Connecticut-based Ridgebury Tankers is back in the VLCC business.
Chief executive Bob Burke confirmed on Monday that Ridgebury had bought out the interests of Wafra Capital Partners in four 2006-built and 2007-built VLCCs for $120m en bloc.
The quartet is under the commercial control of Belgium's Euronav, which financed them through a sale-and-leaseback transaction with Kuwait's Wafra in January 2017.
The tankers are the 307,000-dwt sisters Nautilus (built 2006) and Navarin, Neptun and Nucleus (all built 2007). They were built at China's Dalian Shipbuilding.
"We've worked with Euronav on a lot of projects, and we hope to continue working with them on this one," Burke said in a brief interview on Monday.
The financial deal agreed in 2017 has the quartet on bareboat charter to Euronav through late-December at $22,000 a day, which would be equivalent to about $5m per ship in the remaining term.

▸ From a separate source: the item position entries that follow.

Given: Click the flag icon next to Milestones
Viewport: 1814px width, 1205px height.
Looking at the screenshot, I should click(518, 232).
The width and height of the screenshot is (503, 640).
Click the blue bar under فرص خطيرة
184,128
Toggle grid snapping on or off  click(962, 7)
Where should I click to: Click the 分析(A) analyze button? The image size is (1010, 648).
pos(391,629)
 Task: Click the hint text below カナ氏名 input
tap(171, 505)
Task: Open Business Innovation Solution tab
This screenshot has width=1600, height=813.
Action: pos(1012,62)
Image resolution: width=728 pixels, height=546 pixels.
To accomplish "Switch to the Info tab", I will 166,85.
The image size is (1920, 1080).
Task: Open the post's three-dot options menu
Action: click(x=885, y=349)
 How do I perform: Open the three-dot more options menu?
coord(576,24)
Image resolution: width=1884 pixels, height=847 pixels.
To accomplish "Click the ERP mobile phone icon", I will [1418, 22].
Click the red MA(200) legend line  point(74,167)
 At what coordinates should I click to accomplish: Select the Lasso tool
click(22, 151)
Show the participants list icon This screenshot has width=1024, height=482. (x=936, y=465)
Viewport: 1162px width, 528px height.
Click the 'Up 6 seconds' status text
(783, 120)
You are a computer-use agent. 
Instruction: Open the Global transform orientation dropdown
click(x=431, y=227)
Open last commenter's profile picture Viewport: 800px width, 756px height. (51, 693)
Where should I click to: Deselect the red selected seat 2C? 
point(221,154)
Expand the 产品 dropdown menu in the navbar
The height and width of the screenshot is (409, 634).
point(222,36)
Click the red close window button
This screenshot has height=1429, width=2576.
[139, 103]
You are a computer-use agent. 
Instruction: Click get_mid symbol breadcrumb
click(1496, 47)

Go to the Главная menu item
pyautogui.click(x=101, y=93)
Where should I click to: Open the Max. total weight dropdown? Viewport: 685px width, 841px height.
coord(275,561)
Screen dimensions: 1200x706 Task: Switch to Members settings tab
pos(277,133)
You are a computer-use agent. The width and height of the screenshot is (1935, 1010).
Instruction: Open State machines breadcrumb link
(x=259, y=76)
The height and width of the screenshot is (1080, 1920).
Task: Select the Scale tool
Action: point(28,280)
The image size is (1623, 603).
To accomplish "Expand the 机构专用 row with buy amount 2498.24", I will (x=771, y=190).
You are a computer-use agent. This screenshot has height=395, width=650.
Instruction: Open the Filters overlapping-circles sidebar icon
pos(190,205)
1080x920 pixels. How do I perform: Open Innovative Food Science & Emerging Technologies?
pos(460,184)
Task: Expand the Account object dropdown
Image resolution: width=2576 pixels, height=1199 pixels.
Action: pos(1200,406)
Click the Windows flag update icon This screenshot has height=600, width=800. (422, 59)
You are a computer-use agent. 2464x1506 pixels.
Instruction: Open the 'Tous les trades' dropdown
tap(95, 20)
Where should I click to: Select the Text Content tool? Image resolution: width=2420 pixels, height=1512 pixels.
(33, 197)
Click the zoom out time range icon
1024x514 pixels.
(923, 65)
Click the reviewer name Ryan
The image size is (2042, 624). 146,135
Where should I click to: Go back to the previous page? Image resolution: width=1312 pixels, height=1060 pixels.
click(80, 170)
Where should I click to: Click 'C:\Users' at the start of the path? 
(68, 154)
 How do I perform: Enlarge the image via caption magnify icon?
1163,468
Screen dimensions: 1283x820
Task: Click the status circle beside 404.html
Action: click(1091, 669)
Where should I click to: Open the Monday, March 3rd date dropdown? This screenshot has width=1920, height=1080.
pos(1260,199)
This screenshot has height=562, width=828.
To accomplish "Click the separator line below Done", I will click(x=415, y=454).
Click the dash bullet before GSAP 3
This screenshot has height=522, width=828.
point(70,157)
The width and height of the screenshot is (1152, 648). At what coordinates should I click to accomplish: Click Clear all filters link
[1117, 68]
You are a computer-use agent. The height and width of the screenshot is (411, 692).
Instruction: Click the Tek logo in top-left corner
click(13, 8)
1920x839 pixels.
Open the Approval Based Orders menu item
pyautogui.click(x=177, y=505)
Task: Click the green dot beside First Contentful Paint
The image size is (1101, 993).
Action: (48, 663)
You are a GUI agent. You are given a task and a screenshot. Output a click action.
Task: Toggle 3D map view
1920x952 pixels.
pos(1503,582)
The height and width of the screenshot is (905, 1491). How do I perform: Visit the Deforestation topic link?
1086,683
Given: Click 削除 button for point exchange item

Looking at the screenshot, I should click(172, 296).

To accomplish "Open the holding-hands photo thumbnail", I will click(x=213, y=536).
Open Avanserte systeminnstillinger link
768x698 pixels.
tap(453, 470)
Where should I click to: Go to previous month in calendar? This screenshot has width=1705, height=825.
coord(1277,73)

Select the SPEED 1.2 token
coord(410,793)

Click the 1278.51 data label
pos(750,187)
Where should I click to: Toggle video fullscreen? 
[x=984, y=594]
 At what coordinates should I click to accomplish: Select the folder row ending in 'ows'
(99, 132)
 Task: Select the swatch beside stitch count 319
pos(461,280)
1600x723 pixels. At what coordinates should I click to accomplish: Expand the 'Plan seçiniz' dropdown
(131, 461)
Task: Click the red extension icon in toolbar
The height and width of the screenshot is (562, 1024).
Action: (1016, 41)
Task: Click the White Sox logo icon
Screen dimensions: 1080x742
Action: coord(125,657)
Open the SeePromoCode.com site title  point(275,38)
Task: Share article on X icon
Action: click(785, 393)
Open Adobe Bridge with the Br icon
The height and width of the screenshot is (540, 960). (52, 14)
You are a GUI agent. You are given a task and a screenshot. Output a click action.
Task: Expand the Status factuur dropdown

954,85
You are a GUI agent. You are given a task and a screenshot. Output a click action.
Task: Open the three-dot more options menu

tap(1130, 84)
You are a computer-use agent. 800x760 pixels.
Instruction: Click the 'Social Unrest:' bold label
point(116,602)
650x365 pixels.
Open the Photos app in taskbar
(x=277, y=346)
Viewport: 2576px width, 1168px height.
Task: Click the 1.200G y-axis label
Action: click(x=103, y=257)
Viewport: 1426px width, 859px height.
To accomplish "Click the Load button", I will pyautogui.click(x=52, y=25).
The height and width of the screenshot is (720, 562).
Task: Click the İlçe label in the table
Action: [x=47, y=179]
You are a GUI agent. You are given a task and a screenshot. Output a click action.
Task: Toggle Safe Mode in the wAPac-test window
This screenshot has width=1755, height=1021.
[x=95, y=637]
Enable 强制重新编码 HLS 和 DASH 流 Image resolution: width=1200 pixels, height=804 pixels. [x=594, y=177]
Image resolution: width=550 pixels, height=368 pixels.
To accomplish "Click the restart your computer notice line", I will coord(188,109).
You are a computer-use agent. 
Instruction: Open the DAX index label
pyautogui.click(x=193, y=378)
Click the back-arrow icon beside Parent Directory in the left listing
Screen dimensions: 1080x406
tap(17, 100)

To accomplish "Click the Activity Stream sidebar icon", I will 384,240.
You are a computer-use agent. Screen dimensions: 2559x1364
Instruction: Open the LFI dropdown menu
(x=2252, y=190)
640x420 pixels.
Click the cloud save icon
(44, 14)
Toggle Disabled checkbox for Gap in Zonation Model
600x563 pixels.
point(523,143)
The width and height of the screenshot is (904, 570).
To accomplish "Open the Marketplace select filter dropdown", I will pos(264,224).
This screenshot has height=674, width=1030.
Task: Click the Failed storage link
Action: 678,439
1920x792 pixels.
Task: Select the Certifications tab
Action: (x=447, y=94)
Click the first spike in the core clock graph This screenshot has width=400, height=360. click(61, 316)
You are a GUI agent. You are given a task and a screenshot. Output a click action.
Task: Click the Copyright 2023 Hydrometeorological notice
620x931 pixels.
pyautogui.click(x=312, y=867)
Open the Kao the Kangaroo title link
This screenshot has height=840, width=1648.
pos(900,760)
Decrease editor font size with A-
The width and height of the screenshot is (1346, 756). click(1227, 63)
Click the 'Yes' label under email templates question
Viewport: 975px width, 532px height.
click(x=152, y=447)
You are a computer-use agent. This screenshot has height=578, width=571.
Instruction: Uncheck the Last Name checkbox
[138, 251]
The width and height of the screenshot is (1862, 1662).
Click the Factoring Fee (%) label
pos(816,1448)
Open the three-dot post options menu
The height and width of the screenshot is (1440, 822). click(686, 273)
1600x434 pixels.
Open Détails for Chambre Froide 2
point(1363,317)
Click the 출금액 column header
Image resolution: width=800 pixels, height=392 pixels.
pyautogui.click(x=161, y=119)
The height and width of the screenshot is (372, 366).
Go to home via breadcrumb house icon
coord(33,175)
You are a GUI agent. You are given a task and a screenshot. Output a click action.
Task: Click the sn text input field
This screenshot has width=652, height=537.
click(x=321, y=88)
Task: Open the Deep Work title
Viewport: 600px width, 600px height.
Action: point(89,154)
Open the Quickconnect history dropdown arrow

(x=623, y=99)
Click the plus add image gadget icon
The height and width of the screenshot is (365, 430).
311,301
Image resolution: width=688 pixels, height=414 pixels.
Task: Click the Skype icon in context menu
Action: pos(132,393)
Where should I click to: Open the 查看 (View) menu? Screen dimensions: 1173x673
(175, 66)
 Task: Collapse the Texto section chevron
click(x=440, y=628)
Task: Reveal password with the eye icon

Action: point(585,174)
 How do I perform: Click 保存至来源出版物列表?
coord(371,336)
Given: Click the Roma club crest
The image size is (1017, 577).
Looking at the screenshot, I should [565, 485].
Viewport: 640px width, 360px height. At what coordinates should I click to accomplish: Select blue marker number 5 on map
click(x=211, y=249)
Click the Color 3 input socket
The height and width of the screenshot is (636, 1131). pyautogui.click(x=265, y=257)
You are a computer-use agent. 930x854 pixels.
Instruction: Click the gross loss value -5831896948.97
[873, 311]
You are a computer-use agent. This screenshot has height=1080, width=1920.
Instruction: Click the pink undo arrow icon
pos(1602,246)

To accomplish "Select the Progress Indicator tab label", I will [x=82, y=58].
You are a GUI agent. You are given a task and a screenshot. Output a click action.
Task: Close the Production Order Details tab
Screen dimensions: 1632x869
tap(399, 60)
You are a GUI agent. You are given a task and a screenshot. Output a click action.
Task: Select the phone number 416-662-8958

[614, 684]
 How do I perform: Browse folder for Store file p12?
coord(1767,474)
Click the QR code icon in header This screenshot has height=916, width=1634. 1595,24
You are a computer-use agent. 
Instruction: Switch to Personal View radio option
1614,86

The reported sale price is substantially below levels estimated by VesselsValue, which puts the value of the ships at between $32m and $34.1m.
The tankers operate in Tankers International, a pool that Ridgebury has used when it owned VLCCs in the past.
Ridgebury first entered the VLCC trade in 2015 with an en-bloc purchase of four units from Independent Tankers Corp.
Ridgebury bought four more VLCCs in 2017 and 2018, with one being Euronav's 298,000-dwt Artois (built 2001). That vessel had been trading under Tankers International, and Ridgebury elected to keep it in the pool.
Euronav and Ridgebury also once shared joint ownership in a suezmax, the 159,000-dwt Bastia (built 2005).
The Connecticut shipowner began to sell off its VLCCs in 2019 and disposed of its final ships in June 2020.